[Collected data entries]
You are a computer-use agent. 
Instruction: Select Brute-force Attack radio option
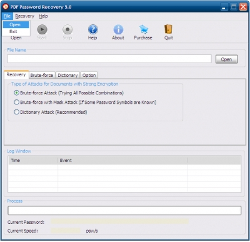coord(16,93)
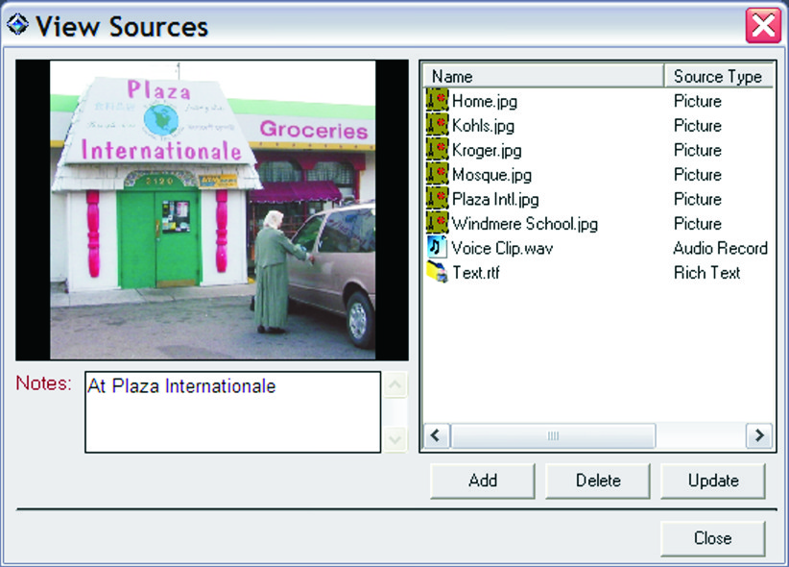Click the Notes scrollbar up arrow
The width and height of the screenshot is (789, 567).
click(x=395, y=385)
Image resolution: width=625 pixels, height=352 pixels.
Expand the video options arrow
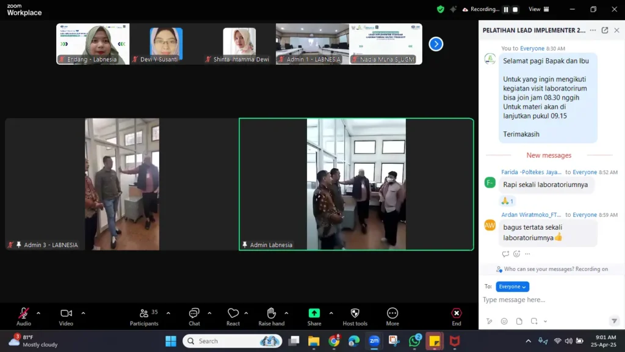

---

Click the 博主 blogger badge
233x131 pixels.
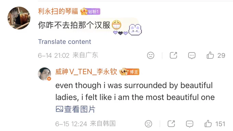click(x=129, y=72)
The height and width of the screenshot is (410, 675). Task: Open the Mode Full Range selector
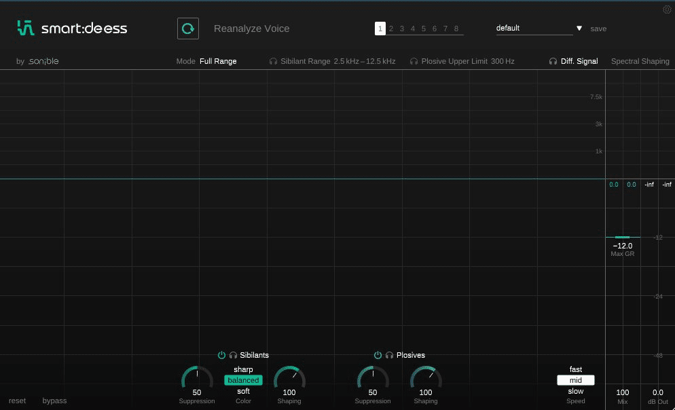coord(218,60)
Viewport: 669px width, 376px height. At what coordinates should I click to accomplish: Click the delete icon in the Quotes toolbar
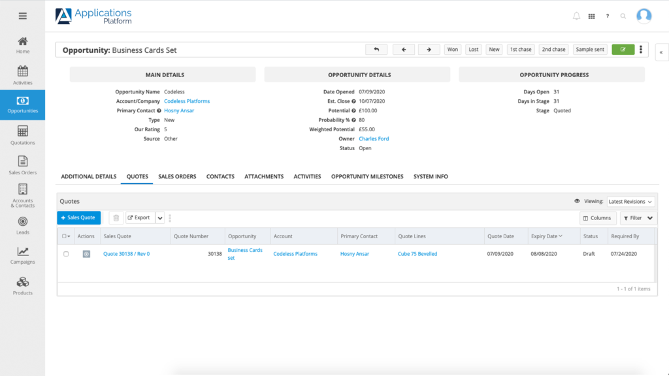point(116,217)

==

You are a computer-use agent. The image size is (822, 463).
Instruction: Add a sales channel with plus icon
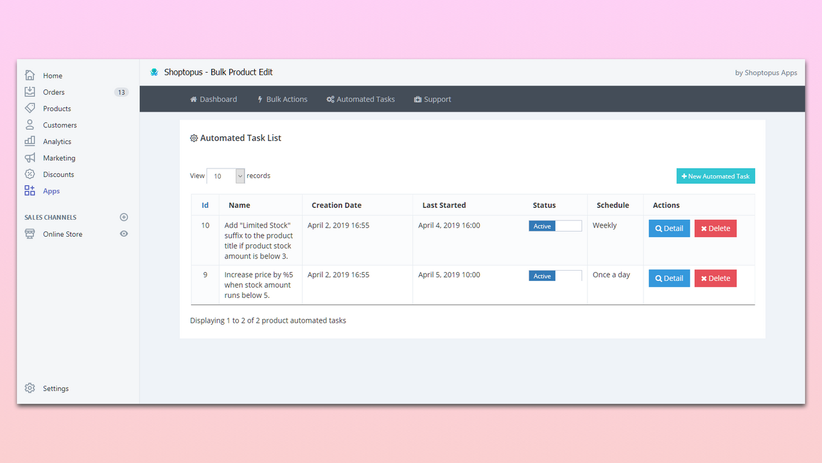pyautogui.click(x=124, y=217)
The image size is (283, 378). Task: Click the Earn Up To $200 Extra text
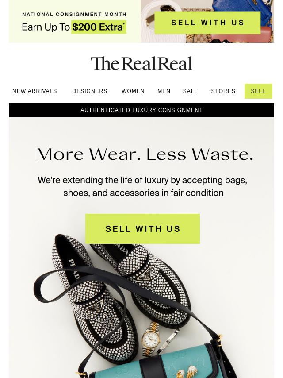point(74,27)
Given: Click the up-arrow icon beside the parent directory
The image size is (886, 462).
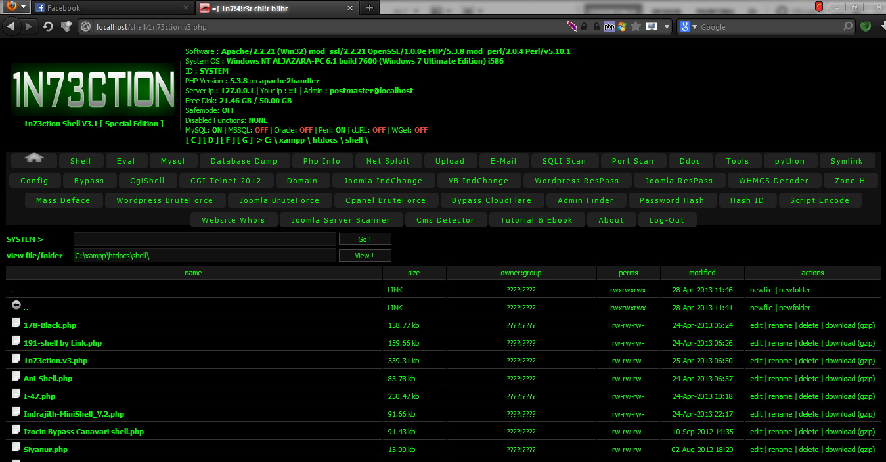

Your goal> For each line above that contains the word "computer", give the line as it is written.

Solution>
You are a computer-use agent. 
You are a computer-use agent. The image size is (822, 463).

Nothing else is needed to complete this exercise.